I didn't even make it past the first paragraph, I couldn't read this. It felt wrong to me, none of them were in character, the grammar was off-- not complete shite, but not fantastic-- and the use of "meh" in a letter, even if it's just a note... My god, man. I'm not saying it's complete garbage. If it gets cleaned up and written properly, I'll definitely go back and give it a ready. I think the idea of Twilight coming home to a random Fluttershy house-sitter could be something very cute and romantic. The idea has my curiosity, now all you need to do is grab my attention. I'll be checking back with this to see if it gets cleaned up and updated. :twilightsmile:

If you had decided to develop your characters in the slightest, this would have been readable.
I did read the entire thing, but there was nothing particularly memorable barring the one line where 'Shy says something about them 'being a couple now', which was kind of horrifyingly poor writing.
My good friend (and OC) Cobalt Sky has a couple things to say.
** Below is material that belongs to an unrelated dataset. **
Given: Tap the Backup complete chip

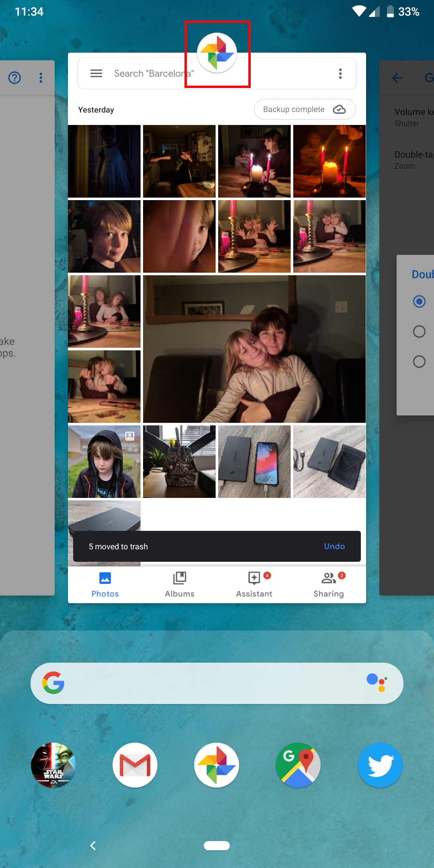Looking at the screenshot, I should (305, 109).
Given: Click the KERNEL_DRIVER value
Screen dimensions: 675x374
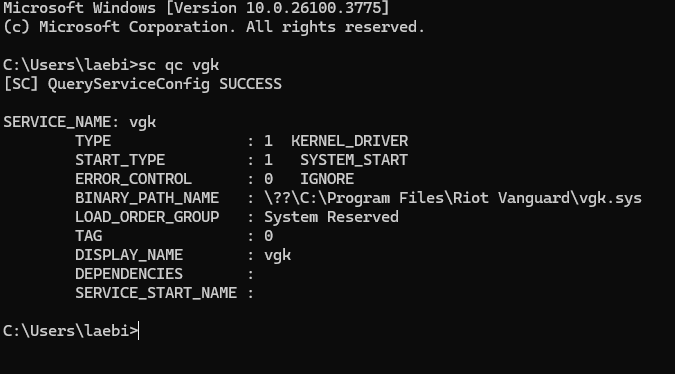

After staring at the page for a few moments, Cobalt blinked. "Are you one-hundred percent sure that you know how to pace a story, or even how to create dialogue correctly?" He asked. The author looked at him rather sheepishly. "I'll be honest with you: you really, really need an editor and a proof-reader. No, I will not do this for you. I have more pressing matters to attend to, like GCSEs."

In other words, get someone to look at this, then get them to look at it harder, then get them to completely rewrite it.

I'm sorry, but this really was that bad.

Note: GCSEs in this context means Graded Creative Sexual Exploration. Please don't ask whether I got A*s or not.

Personally I felt it was rushed but that's nothing new as the previous comments have addressed that. However I still enjoyed it :pinkiehappy: :twilightsmile:

5849727 My apologies my good sir. I'm not good at writing and this was my first stab at a 'clop' fic so I knew it wasn't going to be good. I'm not going to rewrite it for the fact I really don't give a crap about this story, but thanks for your suggestions.

5850411 I understand that it was your first stab at a clopfic, or any kind of erotic fiction in fact.
I'm not suggesting you rewrite it, not at all. It was more an all-encompassing suggestion to find a proof-reader - try looking around in The Proofreader Group if you decide to make another attempt at a fanfic.

On that note, apology accepted, m'lord! :twilightblush:
I wasn't strictly trying to be negative - I just couldn't see many positives. The plot (no pun intended) really wasn't awful, but the writing was.

some errors here and there with punctuation, still a good story though.

This is one of the few clopfics that I enjoyed reading.

This is rather good. Will there be a sequel?

Not bad for a first time clop-fic but you had Twilight cum way too quick. Have there be some sensual moments, describe more than just Fluttershy sticking her tongue up in there. I would advise describing Twilight's reaction to her sucking on her and sticking her tongue up in her....she's going to at least moan if not call out Shy's name as well....and yes I put Shy instead of Fluttershy because calling out Shy seems like something she would do in that situation. Good enough to make it into my sexy times folder though.